Competition for resources echoes another field, financial trading, where bursty trading is dubbed "clustered volatility." The warfare model mimics well-established trading models, in part because it was built on some of the authors' work in finance.
"Instead of a bursty pattern of attacks," noted co-author Johnson, "one would get a bursty pattern of large movements. ... Deep down, both are competition for a limited resource (good press for conflict, or good price for traders)."
Tracking and examining specific, identifiable violent incidents is a straightforward exercise if you ignore the immense difficulty of getting reliable data on death tolls. (The authors intentionally did not collect data on injuries since those are harder to cross-check.)
But explaining how or why these events emerge — and developing an equation that generates numbers that replicate what's really happening on the ground — is more difficult. The researchers opted to study the insurgents: how many groups of how many members there were, how effective they were at killing people, how they coalesce and fragment, and how they arrive at decisions.
Tracking and examining intentionally secretive insurgent groups is tricky by definition; by their nature these warring parties are "fragmented, transient and evolving," the authors admit. However, by having determined that "common ecology," the researchers say their model not only can reproduce real-life distributions of attacks, but can also account for changing rules of engagement by those fighting insurgents.
And while the model presented in Nature assumes the numbers of insurgents and those fighting them remain the same, the model does allow increases, say a surge, and decreases, say a Predator strike.
This flexibility lends itself to real decisions about policy or strategy.

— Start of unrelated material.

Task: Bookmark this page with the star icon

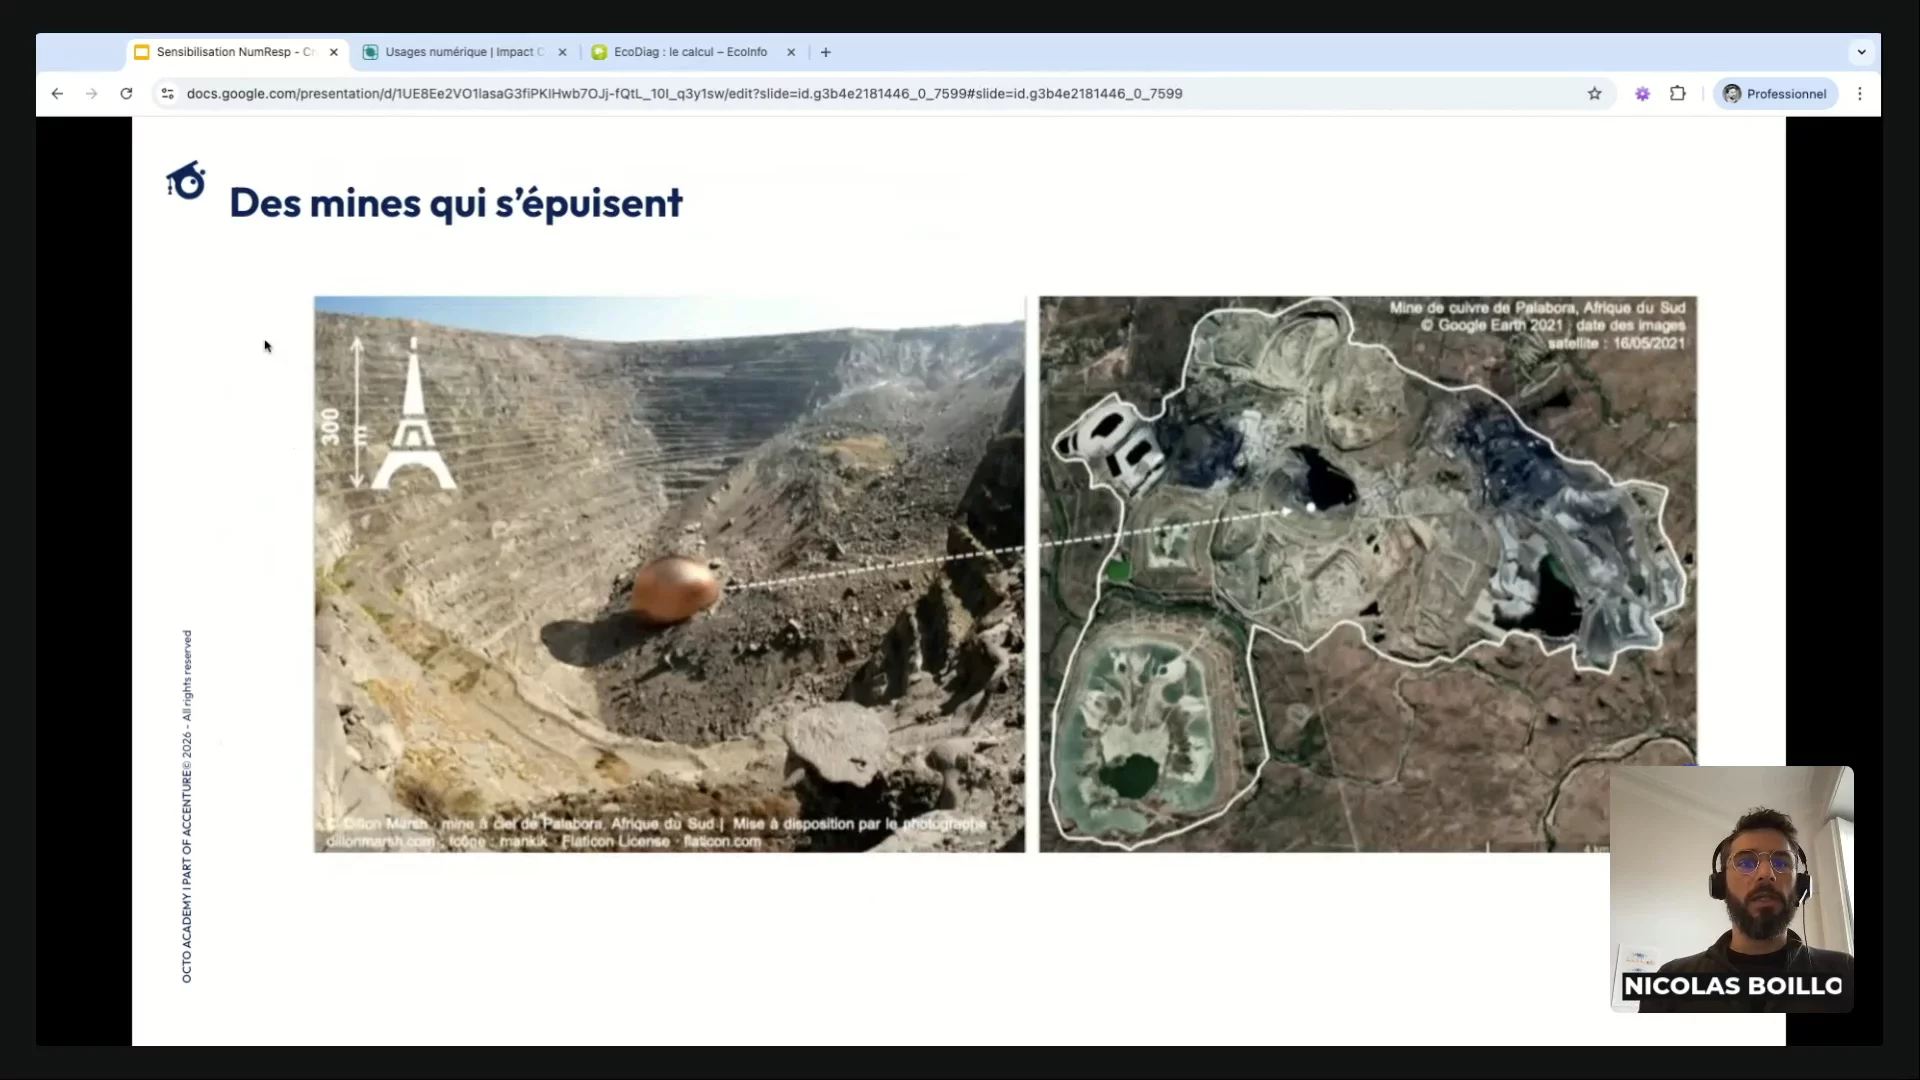Action: click(x=1594, y=94)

"Using our model of the insurgent ecosystem, we are able to predict the likely effects of strategic decisions, e.g., we can change the model to add in a third population of peace keepers and see what happens to the volume of violence," Gourley wrote. "Or we can increase the number of troops in a country like Afghanistan and see what happens to the duration of the war."

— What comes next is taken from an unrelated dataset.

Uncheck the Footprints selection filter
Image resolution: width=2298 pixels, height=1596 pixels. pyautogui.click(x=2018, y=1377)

So what of Afghanistan, where U.S. President Barack Obama is increasing the Western presence there by 30,000 troops?
While Gourley did not answer using specific numbers, he demonstrated how the model finds that adding more troops - but not adding enough — might actually lengthen the war. Adding enough can, as hoped, shorten the conflict. "Enough" refers a ratio between counterinsurgents and insurgents of roughly 15 to 1. Interestingly, since the model accounts for the "strength" of various fighting forces, the ratio isn't automatically a reflection of boots on the ground but how forces stack up against each other. The key, it seems, to asymmetric conflicts is maintaining — or defeating — that asymmetry.
Just adding troops is not the only way to tailor the war, even within the limited parameters of the researchers' equation. Those fighting the insurgents might focus on medium-size insurgent groups instead of the "tall poppy;" they might interrupt insurgent communication, or they can attempt to change the way media are used to spur attacks - all things that can be tried out on a laptop before putting lives in further danger.
While such uses hone in on the battlefield, the researchers see applications beyond.
"These mechanisms are potentially very general and are likely to apply to other conflictual situations, not just war," explained Spagat. "Neil Johnson is already working on applying these ideas to battles within human bodies between immune systems and pathogens.
"I suppose a successful application shouldn't be bad ... as long as we don't become cocky and underestimate the new challenges of a new application."